%%

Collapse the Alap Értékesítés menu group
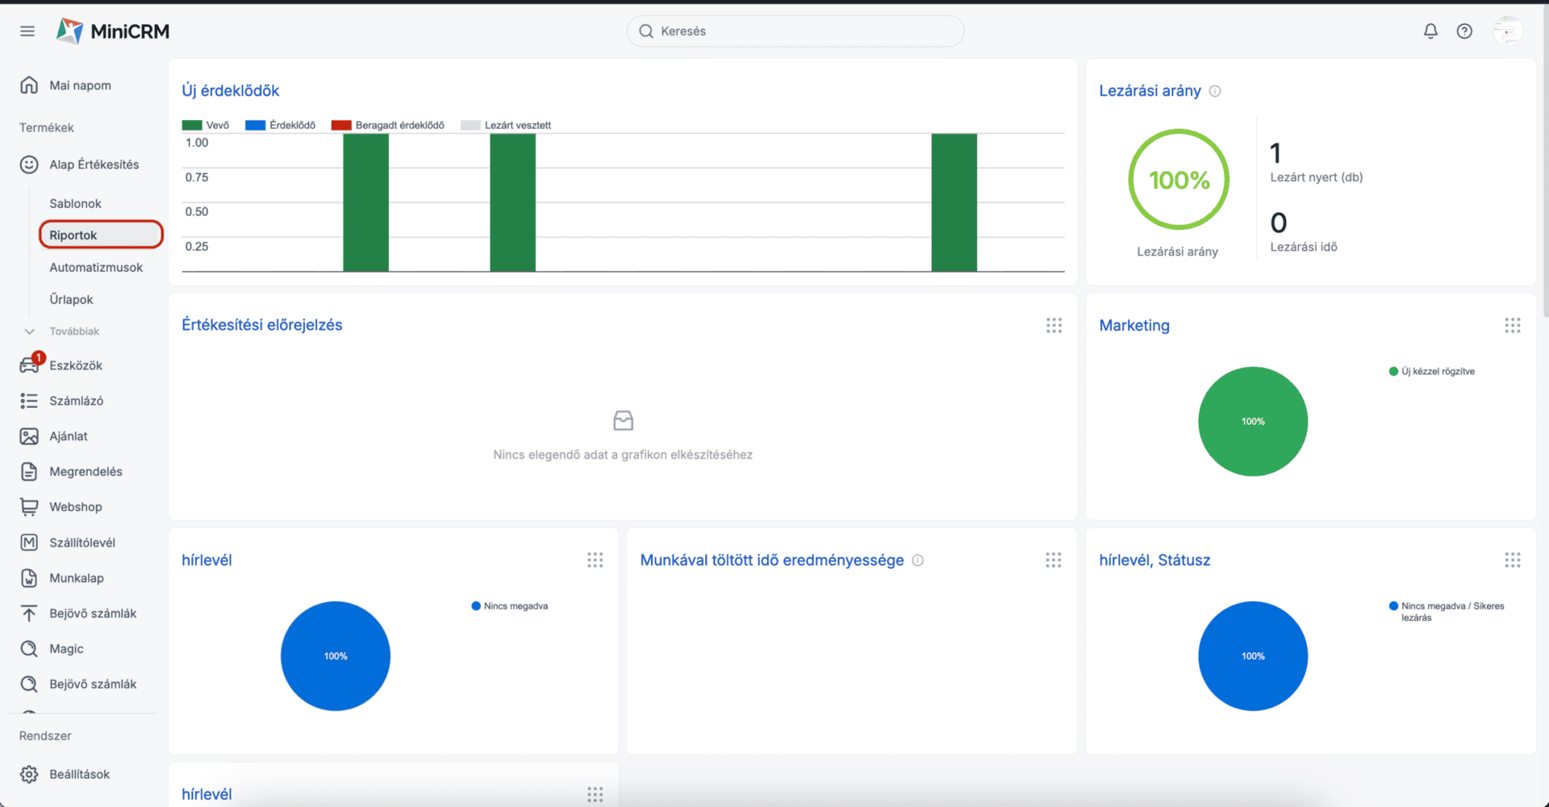click(94, 164)
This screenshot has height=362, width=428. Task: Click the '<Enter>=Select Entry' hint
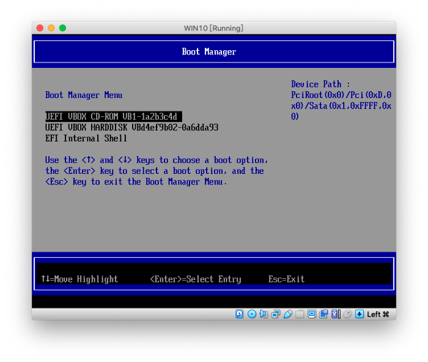coord(195,279)

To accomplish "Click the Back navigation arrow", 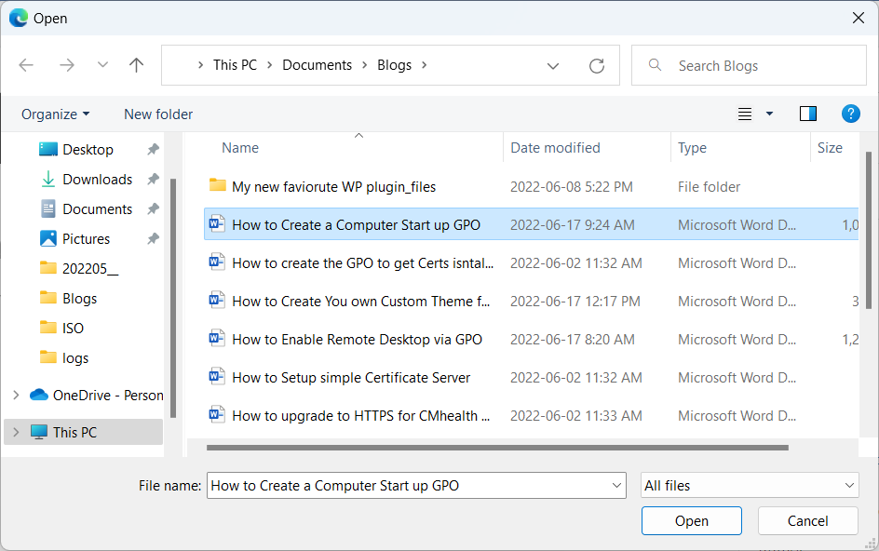I will (26, 65).
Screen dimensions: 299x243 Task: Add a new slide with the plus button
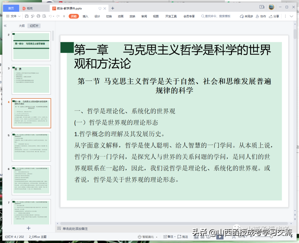point(29,228)

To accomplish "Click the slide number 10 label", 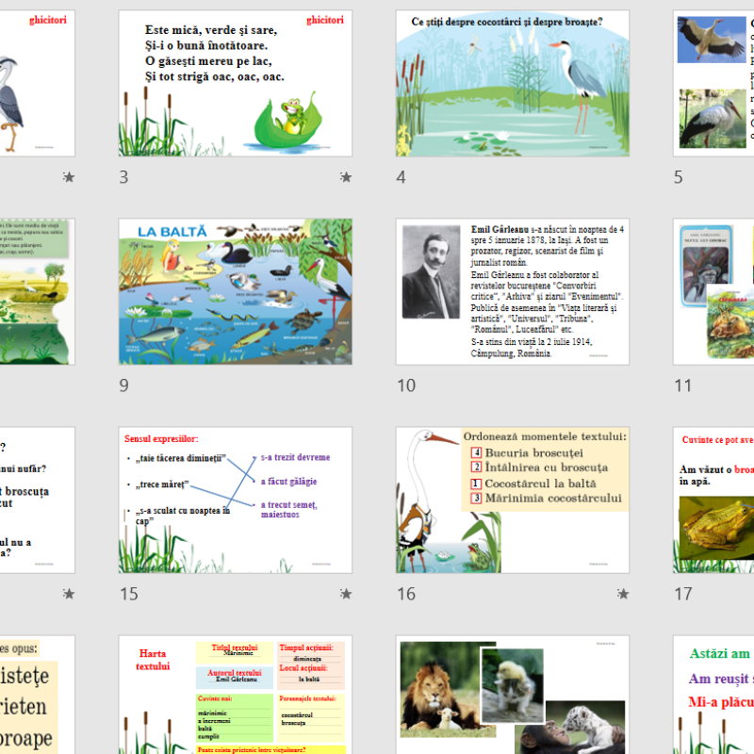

%%

**Your instructions:**
Your answer must be the lines from the one containing "Screen dimensions: 299x243" through the last line of the records, both included, written out exactly and without pictures.

**Answer to this problem:**
Screen dimensions: 299x243 Task: Add a new slide with the plus button
point(29,228)

To accomplish "Click the slide number 10 label", 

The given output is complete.